_Metin Bölümü:_
::::::
Mümtaz'er Türköne şaşırttı, Ahmet Davutoğlu'na sahip çıktı!
AK Parti için çok ağır eleştiriler yönelten Zaman gazetesi yazarı Mümtaz'er Türköne, şaşırtan bir yazıya imza attı.
"Türkiye IŞİD'i destekliyor' iddiasının Batı medyasında Türkiye'yi
koalisyona zorlamak için sıkça yer aldığına işaret eden Mümtaz'er
Türköne, "Hükümet’in IŞİD’e yardım ettiği iddialarına hepimiz
temkinli yaklaşmalıyız. IŞİD herkesten çok Türkiye için büyük bir
bela. Davutoğlu bu durumun hakkıyla farkında" diye yazdı.
Mümtaz'er Türköne'nin 'İş işten geçmeden' başlıklı
bugünkü yazısı şöyle:
PKK'NIN ÖRGÜTSEL AKLI DAĞILMIŞ DURUMDA
PKK başka birileriyle değil, bu sefer doğrudan bölge halkıyla
savaşıyor; ve savaşın bu sefer hesaplanmış, gözetilmiş bir gayesi
yok. PKK HÜDA-PAR’la ve Hizbullah’la çatışıyor; ancak çatışmalar
kontrolsüz öfke patlamaları şeklinde sürüyor. Her sakallıyı IŞİD’ci
zanneden, her dindarı düşman gören bir cehalet eşlik ediyor bu
saldırılara. Bediüzzaman Külliyesi’nden ne istersiniz? PKK’nın
örgütsel aklı da, stratejileri de çökmüş ve dağılmış durumda.
::::::
_Kayıt Alıntıları:_
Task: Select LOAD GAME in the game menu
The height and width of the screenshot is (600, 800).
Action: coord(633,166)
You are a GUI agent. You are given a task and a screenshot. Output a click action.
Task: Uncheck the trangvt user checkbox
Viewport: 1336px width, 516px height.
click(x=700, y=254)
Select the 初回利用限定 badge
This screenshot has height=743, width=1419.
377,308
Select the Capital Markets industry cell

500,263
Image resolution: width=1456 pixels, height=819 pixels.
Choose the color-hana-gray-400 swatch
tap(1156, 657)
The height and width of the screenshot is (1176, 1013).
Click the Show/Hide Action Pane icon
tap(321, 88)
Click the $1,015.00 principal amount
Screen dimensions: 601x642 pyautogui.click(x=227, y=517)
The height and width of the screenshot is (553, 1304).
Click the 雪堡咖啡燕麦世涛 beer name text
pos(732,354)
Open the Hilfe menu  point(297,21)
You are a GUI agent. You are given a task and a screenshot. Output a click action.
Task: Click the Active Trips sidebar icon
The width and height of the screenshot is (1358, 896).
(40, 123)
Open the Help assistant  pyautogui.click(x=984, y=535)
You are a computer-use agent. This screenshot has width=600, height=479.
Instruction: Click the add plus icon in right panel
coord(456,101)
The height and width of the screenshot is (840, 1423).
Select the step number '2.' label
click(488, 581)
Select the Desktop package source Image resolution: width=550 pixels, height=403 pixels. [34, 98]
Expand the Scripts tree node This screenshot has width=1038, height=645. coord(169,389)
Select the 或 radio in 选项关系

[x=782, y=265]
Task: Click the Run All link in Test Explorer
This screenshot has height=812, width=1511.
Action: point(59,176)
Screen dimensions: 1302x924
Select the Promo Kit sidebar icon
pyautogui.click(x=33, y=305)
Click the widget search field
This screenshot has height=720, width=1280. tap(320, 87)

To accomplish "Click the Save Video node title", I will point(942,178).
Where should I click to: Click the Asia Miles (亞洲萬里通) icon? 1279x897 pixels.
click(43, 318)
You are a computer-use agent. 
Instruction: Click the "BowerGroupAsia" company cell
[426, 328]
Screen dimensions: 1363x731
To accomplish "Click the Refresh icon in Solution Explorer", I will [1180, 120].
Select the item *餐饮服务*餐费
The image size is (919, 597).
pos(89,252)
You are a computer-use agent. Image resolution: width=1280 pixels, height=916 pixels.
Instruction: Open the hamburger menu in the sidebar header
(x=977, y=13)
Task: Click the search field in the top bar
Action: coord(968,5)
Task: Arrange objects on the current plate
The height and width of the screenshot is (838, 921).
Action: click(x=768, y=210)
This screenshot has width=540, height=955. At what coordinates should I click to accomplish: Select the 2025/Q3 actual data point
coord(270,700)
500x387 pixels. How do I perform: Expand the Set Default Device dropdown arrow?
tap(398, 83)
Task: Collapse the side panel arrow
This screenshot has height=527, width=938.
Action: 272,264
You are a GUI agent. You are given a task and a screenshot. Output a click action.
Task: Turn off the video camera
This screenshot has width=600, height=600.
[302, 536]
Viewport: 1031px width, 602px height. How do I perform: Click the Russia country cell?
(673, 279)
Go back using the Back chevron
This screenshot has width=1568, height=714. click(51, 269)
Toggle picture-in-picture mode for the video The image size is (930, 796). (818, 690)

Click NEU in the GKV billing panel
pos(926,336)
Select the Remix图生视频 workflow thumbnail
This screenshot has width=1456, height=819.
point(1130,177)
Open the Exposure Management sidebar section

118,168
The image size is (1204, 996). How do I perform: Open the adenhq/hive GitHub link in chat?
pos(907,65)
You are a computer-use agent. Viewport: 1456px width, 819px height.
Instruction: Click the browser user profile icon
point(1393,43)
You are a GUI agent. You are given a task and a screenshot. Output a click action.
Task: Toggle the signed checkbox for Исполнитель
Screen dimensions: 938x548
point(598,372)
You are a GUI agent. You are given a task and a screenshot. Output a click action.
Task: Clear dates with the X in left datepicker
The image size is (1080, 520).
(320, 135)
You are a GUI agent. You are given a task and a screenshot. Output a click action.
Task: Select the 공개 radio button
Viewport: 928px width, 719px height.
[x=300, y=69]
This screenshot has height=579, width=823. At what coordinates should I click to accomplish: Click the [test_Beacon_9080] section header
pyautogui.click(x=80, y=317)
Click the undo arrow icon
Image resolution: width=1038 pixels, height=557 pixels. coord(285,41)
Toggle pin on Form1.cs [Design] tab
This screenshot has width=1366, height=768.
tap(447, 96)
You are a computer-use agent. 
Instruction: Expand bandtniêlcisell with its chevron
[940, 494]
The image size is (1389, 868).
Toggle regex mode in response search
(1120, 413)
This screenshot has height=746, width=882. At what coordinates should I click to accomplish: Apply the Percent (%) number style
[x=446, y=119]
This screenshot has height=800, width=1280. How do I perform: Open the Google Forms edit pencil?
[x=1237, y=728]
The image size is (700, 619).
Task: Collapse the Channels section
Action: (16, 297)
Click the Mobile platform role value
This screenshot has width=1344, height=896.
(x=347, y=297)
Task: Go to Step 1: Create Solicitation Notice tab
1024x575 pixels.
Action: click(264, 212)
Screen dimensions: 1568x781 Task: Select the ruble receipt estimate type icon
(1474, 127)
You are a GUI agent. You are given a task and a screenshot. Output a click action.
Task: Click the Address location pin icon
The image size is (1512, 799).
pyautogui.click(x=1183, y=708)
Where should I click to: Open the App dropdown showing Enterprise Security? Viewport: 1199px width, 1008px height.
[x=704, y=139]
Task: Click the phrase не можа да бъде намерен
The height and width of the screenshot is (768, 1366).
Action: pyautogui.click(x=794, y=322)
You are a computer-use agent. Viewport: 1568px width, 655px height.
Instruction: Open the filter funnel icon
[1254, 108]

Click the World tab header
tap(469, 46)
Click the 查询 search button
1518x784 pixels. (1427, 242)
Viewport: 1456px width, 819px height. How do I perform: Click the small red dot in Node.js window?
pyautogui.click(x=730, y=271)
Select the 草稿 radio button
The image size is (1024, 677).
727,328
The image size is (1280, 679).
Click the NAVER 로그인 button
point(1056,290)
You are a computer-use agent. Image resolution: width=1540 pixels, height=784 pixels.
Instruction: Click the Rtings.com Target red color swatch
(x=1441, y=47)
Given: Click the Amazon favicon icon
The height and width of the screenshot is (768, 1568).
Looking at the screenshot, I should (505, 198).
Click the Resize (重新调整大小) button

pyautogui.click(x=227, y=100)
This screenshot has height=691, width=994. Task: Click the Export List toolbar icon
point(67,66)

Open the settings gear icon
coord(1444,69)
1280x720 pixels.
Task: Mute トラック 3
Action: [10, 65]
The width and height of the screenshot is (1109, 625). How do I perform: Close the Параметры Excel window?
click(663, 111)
::::::
_Yapılacak İşler:_
a. Türköne yazısına dair metin bölümünde "Mümtaz'er Türköne şaşırttı, Ahmet" ifadesinden "yazıya imza attı." ifadesine kadar uzanan kısmı aynen yazın.
b. Metin bölümüne göre Mümtaz'er Türköne'nin bugünkü yazısının başlığını yazın.

_Yanıt Listesi:_
a.
Mümtaz'er Türköne şaşırttı, Ahmet Davutoğlu'na sahip çıktı!
AK Parti için çok ağır eleştiriler yönelten Zaman gazetesi yazarı Mümtaz'er Türköne, şaşırtan bir yazıya imza attı.

b. İş işten geçmeden